À ce moment-là, ce n’était pas du tout une évidence. L’origine de ce dessin remonte à Moïse, qui sur la montagne, a eu l’expérience du Seigneur. Le Seigneur dit alors au frère et à la sœur de Moïse : « À vous deux je parle par énigmes, par songes, mais à mon serviteur Moïse, je parle de bouche à bouche et lui, il voit ma forme. » Par de multiples dessins Moïse a essayé d’exprimer son expérience mais aucun n’en rend compte vraiment. Lorsque mon professeur nous a montré celui-là, qui est le plus elliptique, il me parut éblouissant à moi qui ai étudié le corps dans mes études d’infirmière. Ça a été fulgurant. J’ai été saisie et il a fallu que je dise et que j’écrive tout ça. Je croyais que ce serait mon seul livre, en fait il est fondateur. Il a été traduit en six langues et va paraître en anglais en novembre 2015 aux États-Unis. C’est une grande aventure.

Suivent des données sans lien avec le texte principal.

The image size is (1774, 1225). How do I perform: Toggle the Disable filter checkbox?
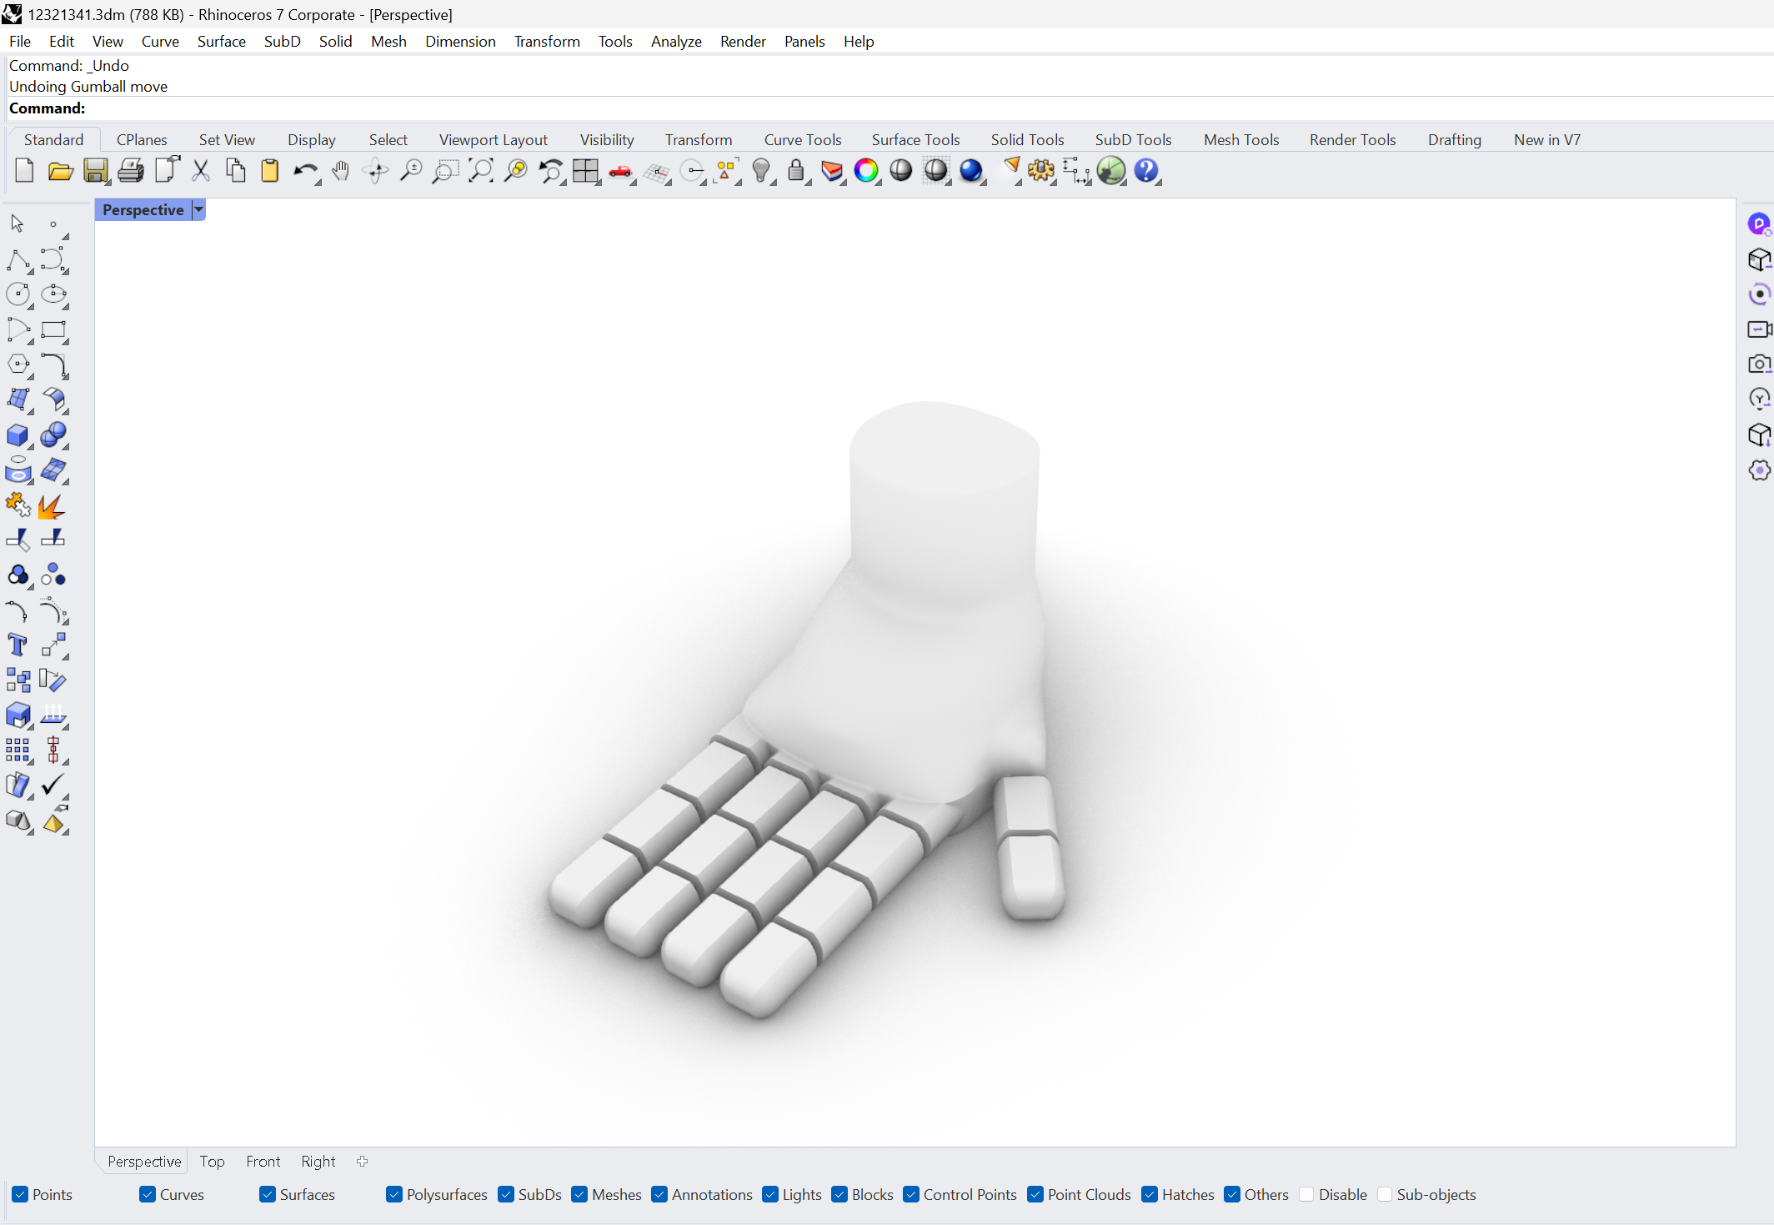click(1306, 1194)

Après, j’ai voulu écrire ce que je voyais dans le livre de la Genèse. C’est une autre aventure, parallèle, très imbriquée avec celle-là, différente mais en remettant en question l’anthropologie classique. Je posais alors des questions alors à mon professeur de théologie pour être vérifiée. C’était un homme tout à fait exceptionnel. J’ai eu la grâce de le veiller toute la nuit avant sa mort et il m’a dit : « Annick, l’anthropologie chrétienne n’est pas née ». Ça résonnait avec les livres de Nicolas Berdiaev qui explique que l’anthropologie patristique est très insuffisante. Et ce fut comme s’il me donnait le coup d’envoi. J’étais en train de découvrir une nouvelle anthropologie grâce à cet arbre des Sephiroth et grâce à ma lecture du livre de la Genèse, livre compris jusqu’ici comme une description extérieure et historique du début de la création, alors qu’il s’agit de celle de l’Homme intérieur et actuel. Pendant longtemps j’ai refusé de prendre ma plume, me trouvant prétentieuse de faire une nouvelle traduction de la Genèse. Ce sont des accidents qui m’ont fait comprendre qu’il fallait que j’écrive. Alors je me suis mise à écrire le livre qui s’appelle Alliance de feu ; c’est l’Alliance entre Dieu et l’Homme, une alliance d’amour ! J’ai écrit par la suite plusieurs ouvrages parce qu’il y a des détails que j’ai voulu expliciter.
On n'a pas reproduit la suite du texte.